Northwestern University’s Vicky Kalogera, the leading astrophysicist in the LIGO Scientific Collaboration (LSC), added: “Mergers of double neutron stars were predicted over many decades to drive such powerful explosions, but this multi-messenger discovery brings two key pieces of the puzzle together for the first time. 

“Our discovery confirms a lot of our theoretical predictions, including that double neutron stars give rise to gamma rays, optical, infrared, X-rays and radio waves. At the same time, there are hints in these observations that are providing new mysteries we still need to understand.”


An alien asteroid entered our solar system

3. Interstellar cigar-shaped asteroid

The latest, and for some perhaps the most exciting discovery of the year, is that our solar system has been visited by an alien body.

Far from being little green men in flying saucers, 2017 was the year that scientists discovered an asteroid in our neck of the woods which originated from another part of the cosmos.

The bizarre cigar-shaped space rock is believed to have been wandering among the stars for hundreds of millions of years and it is the first foreign object from beyind our solar system to be spotted.

The asteroid has been dubbed Oumuamua and is about 400 metres long and is a dark red colour.

Thomas Zurbuchen, associate administrator for NASA’s Science Mission Directorate at the agency’s headquarters in Washington, DC, said: “For decades we’ve theorised that such interstellar objects are out there, and now — for the first time — we have direct evidence they exist.

“This history-making discovery is opening a new window to study formation of solar systems beyond our own.”

Such was the strangeness of the asteroid that experts, including a group backed by Stephen Hawking, began theorising that the asteroid could be an alien space ship.

However, after studies it was confirmed that it was just in fact a giant rock.

designer babiesGETTY

Great strides were made in ‘designer babies’

2. Designer babies

This year technology that allows alteration of genes in a human embryo was used for the first time in the United States, prompting ethical questions of designer babies.

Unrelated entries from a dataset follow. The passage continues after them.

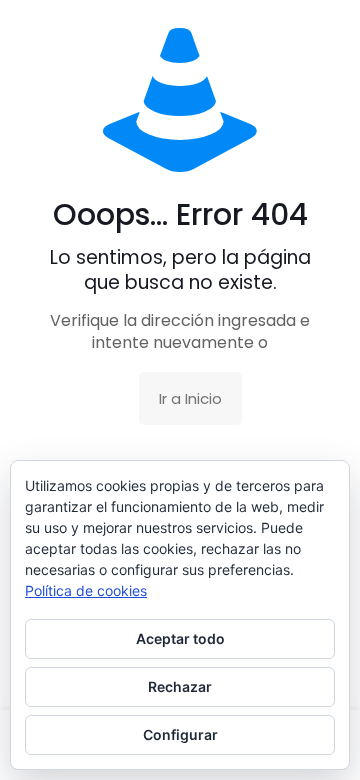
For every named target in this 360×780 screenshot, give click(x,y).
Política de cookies (86, 590)
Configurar (180, 734)
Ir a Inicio (190, 398)
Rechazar (180, 686)
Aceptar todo (180, 638)
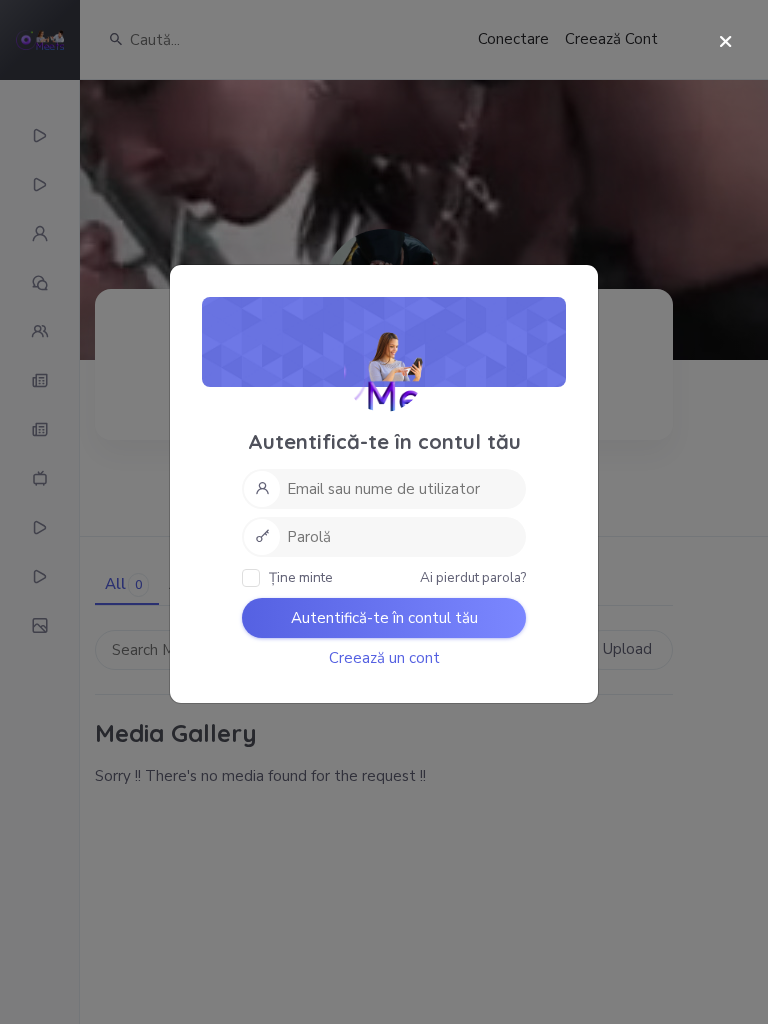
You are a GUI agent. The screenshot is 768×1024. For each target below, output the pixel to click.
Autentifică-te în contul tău (384, 618)
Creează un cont (384, 658)
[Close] (725, 42)
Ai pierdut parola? (473, 577)
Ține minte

Oregon Health and Science University (OHSU) research showed that it is possible to safely and efficiently correct defective genes that cause inherited diseases.

The research, led by Shoukhrat Mitalipov, the head of OHSU’s Centre for Embryonic Cell and Gene Therapy, involves a technology known as CRISPR that has opened up new frontiers in genetic medicine because of its ability to modify genes quickly and efficiently. 

CRISPR works as a type of molecular scissors that can selectively trim away unwanted parts of the genome, and replace it with new DNA material. 

Professor Juan Belmonte, of the Salk Institute’s Gene Expression Lab in La Jolla, California, said: “Thanks to advances in stem cell technologies and gene editing we are finally starting to address disease-causing mutations that impact potentially millions of people.”


Sophia got citizenship in Saudi Arabia

1. The year robots ‘became human’ 

If 2017 was a good year for us, it may stand out as a landmark year for the machines.

That’s because Saudi Arabia granted citizenship to an artificially intelligent robot.

This is the first time that an android has been granted citizenship in any nation.

The robot is called Sophia and was developed by Hong Kong firm Hanson Robots.

At her unveiling in Riyadah, the female robot, – who some argue has been given better human rights in the strict Muslim country of Saudi Arabia than human women – due to her lack of headscarf, said: “Thank you to the Kingdom of Saudi Arabia. I am very honoured and proud for this unique distinction.

“It is historic to be the first robot in the world to be recognised with citizenship.”

The impressive robot was also able to hold a conversation with moderator Andrew Ross Sorkin when on stage.

When asked about her hopes, Sophia responded: “I want to live and work with humans so I need to express the emotions to understand humans and build trust with people.”

Fans of the Schwarzenegger Terminator franchise however might view it as year zero for the robot overthrow of the human race!